KnpLabs / Gaufrette

PHP library that provides a filesystem abstraction layer − will be a feast for your files!
http://knplabs.github.io/Gaufrette
MIT License
2.47k stars 355 forks source link

Amazon S3: 0-byte files #232

Open teohhanhui opened 10 years ago

teohhanhui commented 10 years ago

InMemoryBuffer::open writes 0-byte content onto S3 when the stream mode is "w" or "a". This causes problems sometimes, when the subsequent write's content is overwritten by this 0-byte content (this can happen because write order is not guaranteed; see http://stackoverflow.com/questions/3184886/does-amazon-s3-guarantee-write-ordering). We've encountered this problem on an Amazon EC2 instance where bandwidth is high and latency is low to S3 (obviously).

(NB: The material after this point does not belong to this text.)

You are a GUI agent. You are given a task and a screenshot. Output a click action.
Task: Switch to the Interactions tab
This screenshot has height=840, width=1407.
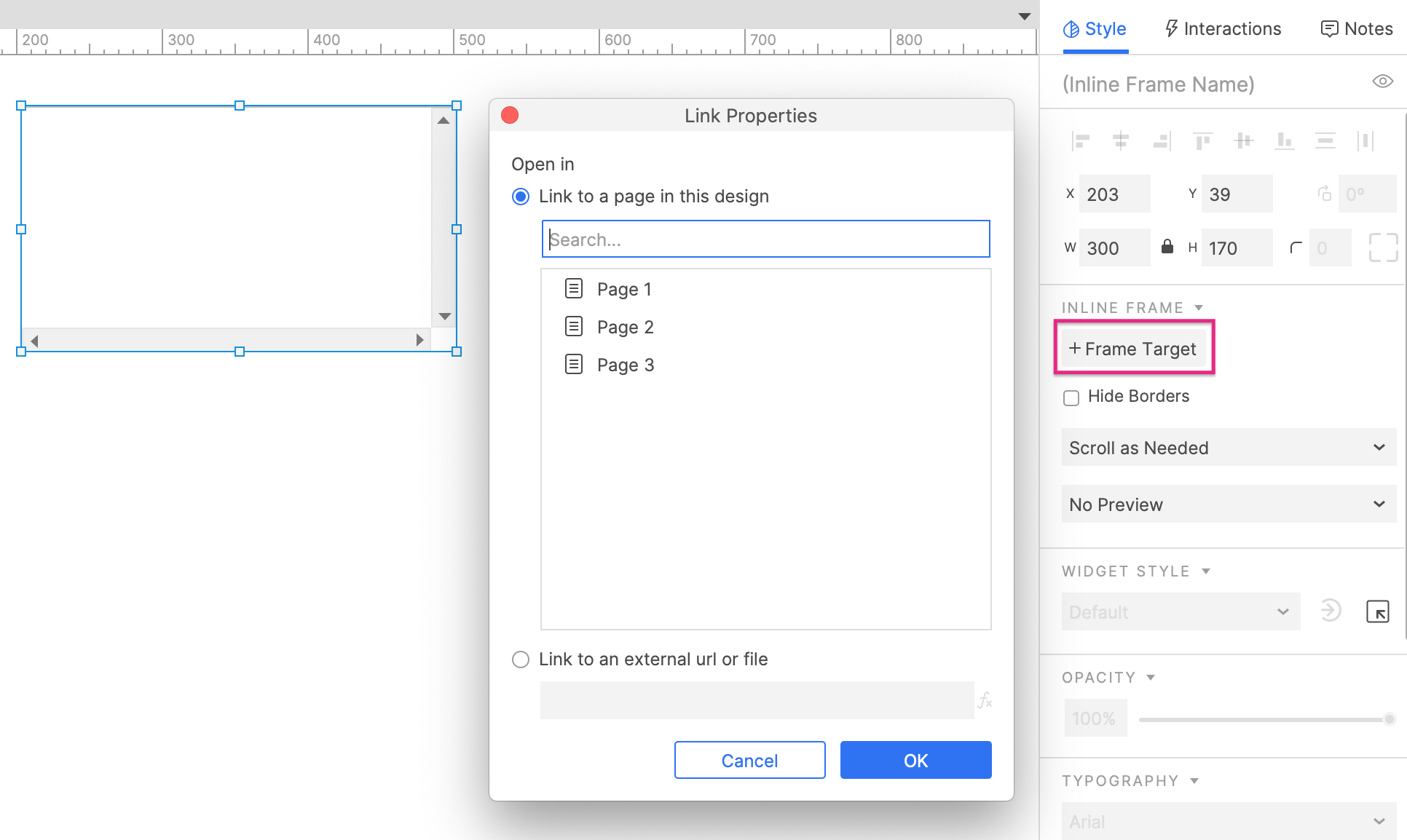click(1222, 28)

The AWS SDK v2 for PHP seems to have a good working solution: http://docs.aws.amazon.com/aws-sdk-php/latest/class-Aws.S3.StreamWrapper.html https://github.com/aws/aws-sdk-php/blob/master/src/Aws/S3/StreamWrapper.php

Now the question is, how to integrate this nicely with Gaufrette? If successful, it will provide many other nice features such as the ability to check file size without loading the whole file (as is necessary now when using Gaufrette).

teohhanhui commented 10 years ago

@l3l0 Do you think it's proper to perform the initial truncate in buffer ($content) only? That's what I'd expect of an "InMemoryBuffer" anyway...

teohhanhui commented 10 years ago

The other way that I can think of is to ignore all 0-byte writes in all of the S3 adapters, which of course introduces its own set of peculiarities...

l3l0 commented 10 years ago

Hmm I am not sure really. First option sound ok :) Maybe @mtdowling can help us as well IIRC he added Aws adapter :)

l3l0 commented 10 years ago

@teohhanhui Can you provide some test code so I can check it with amazon ?

teohhanhui commented 10 years ago
$stream = $filesystem->createStream('test.txt');
$stream->open(new StreamMode('wb+'));
$stream->write('test');
$stream->close();

Sometimes (lower chance but quite frequently), the file's final content on Amazon S3 will be 0-byte (the empty string written when opening the stream).

l3l0 commented 10 years ago

@teohhanhui Thanks I will try to reproduce it :)

teohhanhui commented 10 years ago

The "correct" thing to do is to write to the filesystem directly when opening a new file/overwriting an existing file, but we need to somehow prevent this initial 0-byte write from going through or risk losing data.

Do you have any suggestions how to resolve this dilemma?